Mais pas faire table rase du passé est pour moi contre-productif. Il n'est juste pas possible, en 2018, de se passer des apports de Delphy et de Beauvoir pour parler du genre. Comme il est impossible de faire l'impasse sur Malcom X pour le racisme malgré un sexisme qui peut être très virulent. On est une lutte politique plus que centenaire, acceptons notre héritage. Dans ce qu'il a de beau, mais aussi dans ce qu'il a de sale. Et tirons-en des leçons pour ne plus faire les mêmes erreurs.
Et là je vais faire ma meuf ronchon mais... pour moi, débattre en milieu clos ce n'est pas "militer". Militer, c'est effectuer des actions tournées vers l'extérieur en vue de provoquer un changement social.
Il ne s'agit pas de nier le travail, indispensable, fait par exemple Crêpe Georgette ou par le Seum collectif (et si vous n'avez pas tout lu d'elleux, bon déjà vous foncez le faire avant que leur site soit mis hors ligne, parce que 1) C'est trop bien et 2) C'est trop bien), qui permet de former les militantEs et de massifier. Mais seul, c'est insuffisant. L'objectif du militantisme doit être d'instaurer un rapport de force en vue de forcer les gouvernements à plier et à rendre l'argent / rendre la société plus égalitaire via l'appareil législatif.
Or, et pour le dire simplement, des débats sur internet le gouvernement il s'en bat les steaks. Seul le fait de trainer des sujets sur le devant de la scène pour en faire des débats sociaux, puis de faire suffisamment basculer le corps social dans ton camp pour que le gouvernement ait quelque chose à perdre (dans l'idéal) à ne pas répondre à tes attentes, ou en tout cas quelque chose à y gagner à le faire via de la propagande (ou de la communication si vous aimez la langue de bois).

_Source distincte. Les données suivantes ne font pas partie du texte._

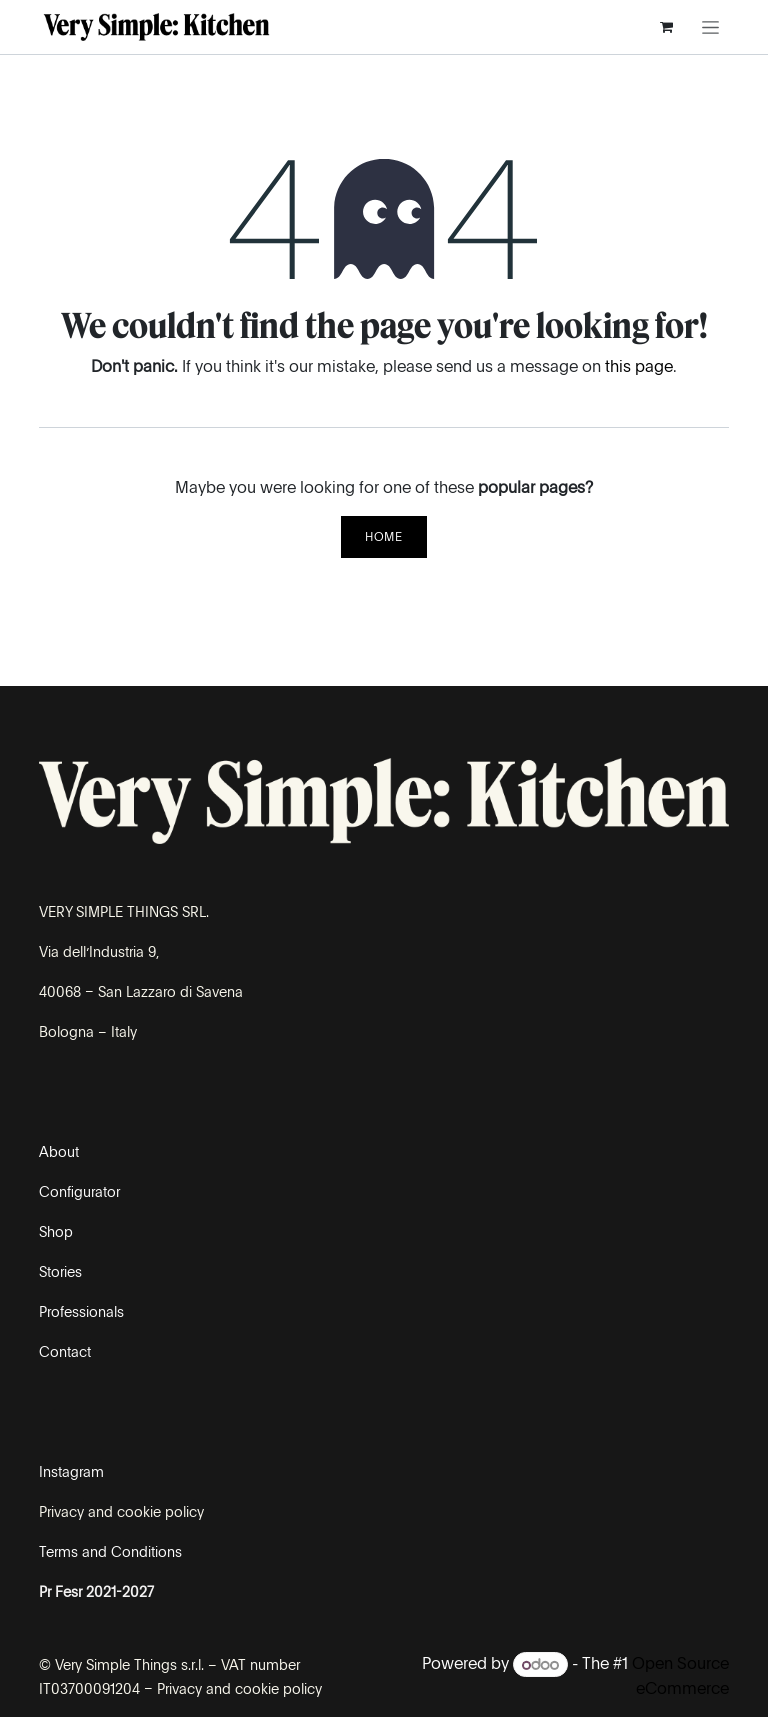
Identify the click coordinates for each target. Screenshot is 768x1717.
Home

Idem, (et désolée de faire ma chipoteuse) mais féministe intersectionnel, ça veut pas/plus dire grand-chose. Outre le fait que j'ai énormément de mal avec les gens qui s'en réclament en étant blancs (oui parce que doit-on le rappeler Crenshaw vient du black feminism à la base) et qu'il s'agit à la base d'un outil d'analyse plus que d'un courant, ce terme a été totalement vidé de sa substance révolutionnaire en terme de remise en cause des catégories comme ayant du sens hors du social pour, souvent, devenir un concours d'étiquettes à base de oui-mais-je-suis-plus-oppressé.e-que-toi.
Or, être "plus oppressé" ça ne veut rien dire. Oppressé (et comme je suis une vilaine matérialiste je préfère largement le terme "exploité"), on l'est ou on ne l'est pas, y'a pas de concours. l'exploitation par un aspect (ici le genre) se mélange à d'autres (par exemple la race), qui modifie notre rapport au corps social, sans que ça soit un "empilement" façon Legos.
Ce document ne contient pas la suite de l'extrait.